**** Stored data ****
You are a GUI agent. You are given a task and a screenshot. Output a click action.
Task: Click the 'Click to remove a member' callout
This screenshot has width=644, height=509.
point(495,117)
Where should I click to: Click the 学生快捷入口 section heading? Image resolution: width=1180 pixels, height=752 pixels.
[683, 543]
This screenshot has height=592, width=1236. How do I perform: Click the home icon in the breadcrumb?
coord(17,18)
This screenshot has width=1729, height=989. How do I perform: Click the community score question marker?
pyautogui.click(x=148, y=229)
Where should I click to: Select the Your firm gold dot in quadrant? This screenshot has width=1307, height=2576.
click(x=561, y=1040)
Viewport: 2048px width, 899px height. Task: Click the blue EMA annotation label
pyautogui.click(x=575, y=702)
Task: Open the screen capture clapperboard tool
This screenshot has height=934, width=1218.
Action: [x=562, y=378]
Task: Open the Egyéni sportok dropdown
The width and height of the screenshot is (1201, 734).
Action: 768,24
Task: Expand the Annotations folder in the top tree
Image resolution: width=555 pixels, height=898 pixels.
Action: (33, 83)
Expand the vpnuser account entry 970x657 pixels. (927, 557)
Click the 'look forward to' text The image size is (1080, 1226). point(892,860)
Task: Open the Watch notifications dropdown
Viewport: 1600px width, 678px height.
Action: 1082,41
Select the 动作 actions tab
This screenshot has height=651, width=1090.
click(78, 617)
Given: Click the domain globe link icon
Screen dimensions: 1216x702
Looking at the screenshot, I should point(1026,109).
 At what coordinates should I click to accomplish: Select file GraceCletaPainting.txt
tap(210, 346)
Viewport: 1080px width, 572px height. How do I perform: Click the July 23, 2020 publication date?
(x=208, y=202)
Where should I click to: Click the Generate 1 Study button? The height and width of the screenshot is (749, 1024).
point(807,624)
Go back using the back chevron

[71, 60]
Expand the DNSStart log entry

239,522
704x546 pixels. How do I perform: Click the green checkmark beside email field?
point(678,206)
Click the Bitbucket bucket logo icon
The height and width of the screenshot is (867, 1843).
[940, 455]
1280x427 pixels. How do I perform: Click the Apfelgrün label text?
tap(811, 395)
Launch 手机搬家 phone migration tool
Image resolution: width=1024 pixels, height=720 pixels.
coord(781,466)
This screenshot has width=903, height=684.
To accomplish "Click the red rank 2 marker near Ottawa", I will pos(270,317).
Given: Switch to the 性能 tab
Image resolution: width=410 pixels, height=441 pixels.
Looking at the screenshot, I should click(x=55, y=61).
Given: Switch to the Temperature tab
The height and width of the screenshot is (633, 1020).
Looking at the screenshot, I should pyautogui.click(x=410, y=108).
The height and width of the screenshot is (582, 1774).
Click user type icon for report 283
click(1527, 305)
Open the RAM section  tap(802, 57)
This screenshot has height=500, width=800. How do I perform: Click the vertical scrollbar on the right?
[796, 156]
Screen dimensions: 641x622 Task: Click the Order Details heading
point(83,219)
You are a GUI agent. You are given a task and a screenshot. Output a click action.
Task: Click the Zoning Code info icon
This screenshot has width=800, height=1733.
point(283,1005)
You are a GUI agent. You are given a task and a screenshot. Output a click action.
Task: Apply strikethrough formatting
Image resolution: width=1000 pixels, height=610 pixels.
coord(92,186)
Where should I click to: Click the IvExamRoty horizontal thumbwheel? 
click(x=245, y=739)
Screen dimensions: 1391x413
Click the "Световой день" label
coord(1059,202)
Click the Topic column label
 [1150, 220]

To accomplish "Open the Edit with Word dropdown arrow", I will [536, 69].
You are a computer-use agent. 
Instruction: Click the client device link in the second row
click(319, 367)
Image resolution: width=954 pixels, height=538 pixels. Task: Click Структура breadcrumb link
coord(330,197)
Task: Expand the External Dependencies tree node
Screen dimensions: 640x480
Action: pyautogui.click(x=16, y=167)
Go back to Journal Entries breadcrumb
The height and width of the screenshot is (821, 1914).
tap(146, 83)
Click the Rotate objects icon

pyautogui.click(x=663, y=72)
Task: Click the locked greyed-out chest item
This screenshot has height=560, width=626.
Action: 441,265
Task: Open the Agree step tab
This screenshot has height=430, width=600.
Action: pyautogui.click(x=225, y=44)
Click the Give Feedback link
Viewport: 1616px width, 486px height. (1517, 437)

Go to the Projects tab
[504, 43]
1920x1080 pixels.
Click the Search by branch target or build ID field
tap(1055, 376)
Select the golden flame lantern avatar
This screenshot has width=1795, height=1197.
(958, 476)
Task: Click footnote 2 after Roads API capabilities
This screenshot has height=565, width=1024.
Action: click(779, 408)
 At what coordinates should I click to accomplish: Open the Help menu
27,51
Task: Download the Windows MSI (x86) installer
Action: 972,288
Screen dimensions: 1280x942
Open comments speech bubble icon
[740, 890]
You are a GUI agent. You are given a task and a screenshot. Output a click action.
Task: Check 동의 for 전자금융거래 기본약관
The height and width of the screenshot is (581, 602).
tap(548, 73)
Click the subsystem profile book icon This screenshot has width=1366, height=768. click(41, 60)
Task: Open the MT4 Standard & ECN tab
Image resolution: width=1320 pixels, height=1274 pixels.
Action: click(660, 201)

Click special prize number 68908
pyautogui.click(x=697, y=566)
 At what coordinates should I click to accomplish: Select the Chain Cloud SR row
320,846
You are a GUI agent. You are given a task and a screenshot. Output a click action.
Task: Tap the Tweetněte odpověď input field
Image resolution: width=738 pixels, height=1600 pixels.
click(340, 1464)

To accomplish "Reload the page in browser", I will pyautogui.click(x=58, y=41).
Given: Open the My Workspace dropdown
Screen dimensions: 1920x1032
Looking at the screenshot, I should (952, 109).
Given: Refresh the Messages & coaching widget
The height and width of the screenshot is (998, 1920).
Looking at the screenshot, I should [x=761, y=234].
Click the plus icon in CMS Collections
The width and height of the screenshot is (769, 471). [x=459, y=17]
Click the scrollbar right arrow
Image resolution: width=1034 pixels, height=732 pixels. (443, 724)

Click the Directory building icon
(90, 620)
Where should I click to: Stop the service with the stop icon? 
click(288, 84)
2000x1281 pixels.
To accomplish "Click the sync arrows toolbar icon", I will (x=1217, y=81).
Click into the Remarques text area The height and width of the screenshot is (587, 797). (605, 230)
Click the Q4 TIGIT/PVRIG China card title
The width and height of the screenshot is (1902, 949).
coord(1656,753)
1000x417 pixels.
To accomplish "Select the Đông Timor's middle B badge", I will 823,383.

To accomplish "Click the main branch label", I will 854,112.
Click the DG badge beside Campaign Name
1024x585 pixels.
****
• **Assignment**
Copy out each entry exactly, leaving nothing out.

• **Answer space**
You are a GUI agent. You are given a task and a screenshot. Output a click action.
Task: Click the 'Click to remove a member' callout
This screenshot has width=644, height=509.
point(495,117)
Where should I click to: Click the 学生快捷入口 section heading? Image resolution: width=1180 pixels, height=752 pixels.
[683, 543]
This screenshot has height=592, width=1236. How do I perform: Click the home icon in the breadcrumb?
coord(17,18)
This screenshot has width=1729, height=989. How do I perform: Click the community score question marker?
pyautogui.click(x=148, y=229)
Where should I click to: Select the Your firm gold dot in quadrant? This screenshot has width=1307, height=2576.
click(x=561, y=1040)
Viewport: 2048px width, 899px height. Task: Click the blue EMA annotation label
pyautogui.click(x=575, y=702)
Task: Open the screen capture clapperboard tool
This screenshot has height=934, width=1218.
Action: [x=562, y=378]
Task: Open the Egyéni sportok dropdown
The width and height of the screenshot is (1201, 734).
Action: 768,24
Task: Expand the Annotations folder in the top tree
Image resolution: width=555 pixels, height=898 pixels.
Action: (33, 83)
Expand the vpnuser account entry 970x657 pixels. (927, 557)
Click the 'look forward to' text The image size is (1080, 1226). point(892,860)
Task: Open the Watch notifications dropdown
Viewport: 1600px width, 678px height.
Action: 1082,41
Select the 动作 actions tab
This screenshot has height=651, width=1090.
click(78, 617)
Given: Click the domain globe link icon
Screen dimensions: 1216x702
Looking at the screenshot, I should point(1026,109).
 At what coordinates should I click to accomplish: Select file GraceCletaPainting.txt
tap(210, 346)
Viewport: 1080px width, 572px height. How do I perform: Click the July 23, 2020 publication date?
(x=208, y=202)
Where should I click to: Click the Generate 1 Study button? The height and width of the screenshot is (749, 1024).
point(807,624)
Go back using the back chevron

[71, 60]
Expand the DNSStart log entry

239,522
704x546 pixels. How do I perform: Click the green checkmark beside email field?
point(678,206)
Click the Bitbucket bucket logo icon
The height and width of the screenshot is (867, 1843).
[940, 455]
1280x427 pixels. How do I perform: Click the Apfelgrün label text?
tap(811, 395)
Launch 手机搬家 phone migration tool
Image resolution: width=1024 pixels, height=720 pixels.
coord(781,466)
This screenshot has width=903, height=684.
To accomplish "Click the red rank 2 marker near Ottawa", I will pos(270,317).
Given: Switch to the 性能 tab
Image resolution: width=410 pixels, height=441 pixels.
Looking at the screenshot, I should click(x=55, y=61).
Given: Switch to the Temperature tab
The height and width of the screenshot is (633, 1020).
Looking at the screenshot, I should pyautogui.click(x=410, y=108).
The height and width of the screenshot is (582, 1774).
Click user type icon for report 283
click(1527, 305)
Open the RAM section  tap(802, 57)
This screenshot has height=500, width=800. How do I perform: Click the vertical scrollbar on the right?
[796, 156]
Screen dimensions: 641x622 Task: Click the Order Details heading
point(83,219)
You are a GUI agent. You are given a task and a screenshot. Output a click action.
Task: Click the Zoning Code info icon
This screenshot has width=800, height=1733.
point(283,1005)
You are a GUI agent. You are given a task and a screenshot. Output a click action.
Task: Apply strikethrough formatting
Image resolution: width=1000 pixels, height=610 pixels.
coord(92,186)
Where should I click to: Click the IvExamRoty horizontal thumbwheel? 
click(x=245, y=739)
Screen dimensions: 1391x413
Click the "Световой день" label
coord(1059,202)
Click the Topic column label
 [1150, 220]

To accomplish "Open the Edit with Word dropdown arrow", I will [536, 69].
You are a computer-use agent. 
Instruction: Click the client device link in the second row
click(319, 367)
Image resolution: width=954 pixels, height=538 pixels. Task: Click Структура breadcrumb link
coord(330,197)
Task: Expand the External Dependencies tree node
Screen dimensions: 640x480
Action: pyautogui.click(x=16, y=167)
Go back to Journal Entries breadcrumb
The height and width of the screenshot is (821, 1914).
tap(146, 83)
Click the Rotate objects icon

pyautogui.click(x=663, y=72)
Task: Click the locked greyed-out chest item
This screenshot has height=560, width=626.
Action: 441,265
Task: Open the Agree step tab
This screenshot has height=430, width=600.
Action: pyautogui.click(x=225, y=44)
Click the Give Feedback link
Viewport: 1616px width, 486px height. (1517, 437)

Go to the Projects tab
[504, 43]
1920x1080 pixels.
Click the Search by branch target or build ID field
tap(1055, 376)
Select the golden flame lantern avatar
This screenshot has width=1795, height=1197.
(958, 476)
Task: Click footnote 2 after Roads API capabilities
This screenshot has height=565, width=1024.
Action: click(779, 408)
 At what coordinates should I click to accomplish: Open the Help menu
27,51
Task: Download the Windows MSI (x86) installer
Action: 972,288
Screen dimensions: 1280x942
Open comments speech bubble icon
[740, 890]
You are a GUI agent. You are given a task and a screenshot. Output a click action.
Task: Check 동의 for 전자금융거래 기본약관
The height and width of the screenshot is (581, 602).
tap(548, 73)
Click the subsystem profile book icon This screenshot has width=1366, height=768. click(41, 60)
Task: Open the MT4 Standard & ECN tab
Image resolution: width=1320 pixels, height=1274 pixels.
Action: click(660, 201)

Click special prize number 68908
pyautogui.click(x=697, y=566)
 At what coordinates should I click to accomplish: Select the Chain Cloud SR row
320,846
You are a GUI agent. You are given a task and a screenshot. Output a click action.
Task: Tap the Tweetněte odpověď input field
Image resolution: width=738 pixels, height=1600 pixels.
click(340, 1464)

To accomplish "Reload the page in browser", I will pyautogui.click(x=58, y=41).
Given: Open the My Workspace dropdown
Screen dimensions: 1920x1032
Looking at the screenshot, I should (952, 109).
Given: Refresh the Messages & coaching widget
The height and width of the screenshot is (998, 1920).
Looking at the screenshot, I should [x=761, y=234].
Click the plus icon in CMS Collections
The width and height of the screenshot is (769, 471). [x=459, y=17]
Click the scrollbar right arrow
Image resolution: width=1034 pixels, height=732 pixels. (443, 724)

Click the Directory building icon
(90, 620)
Where should I click to: Stop the service with the stop icon? 
click(288, 84)
2000x1281 pixels.
To accomplish "Click the sync arrows toolbar icon", I will (x=1217, y=81).
Click into the Remarques text area The height and width of the screenshot is (587, 797). (605, 230)
Click the Q4 TIGIT/PVRIG China card title
The width and height of the screenshot is (1902, 949).
coord(1656,753)
1000x417 pixels.
To accomplish "Select the Đông Timor's middle B badge", I will 823,383.

To accomplish "Click the main branch label", I will 854,112.
Click the DG badge beside Campaign Name
1024x585 pixels.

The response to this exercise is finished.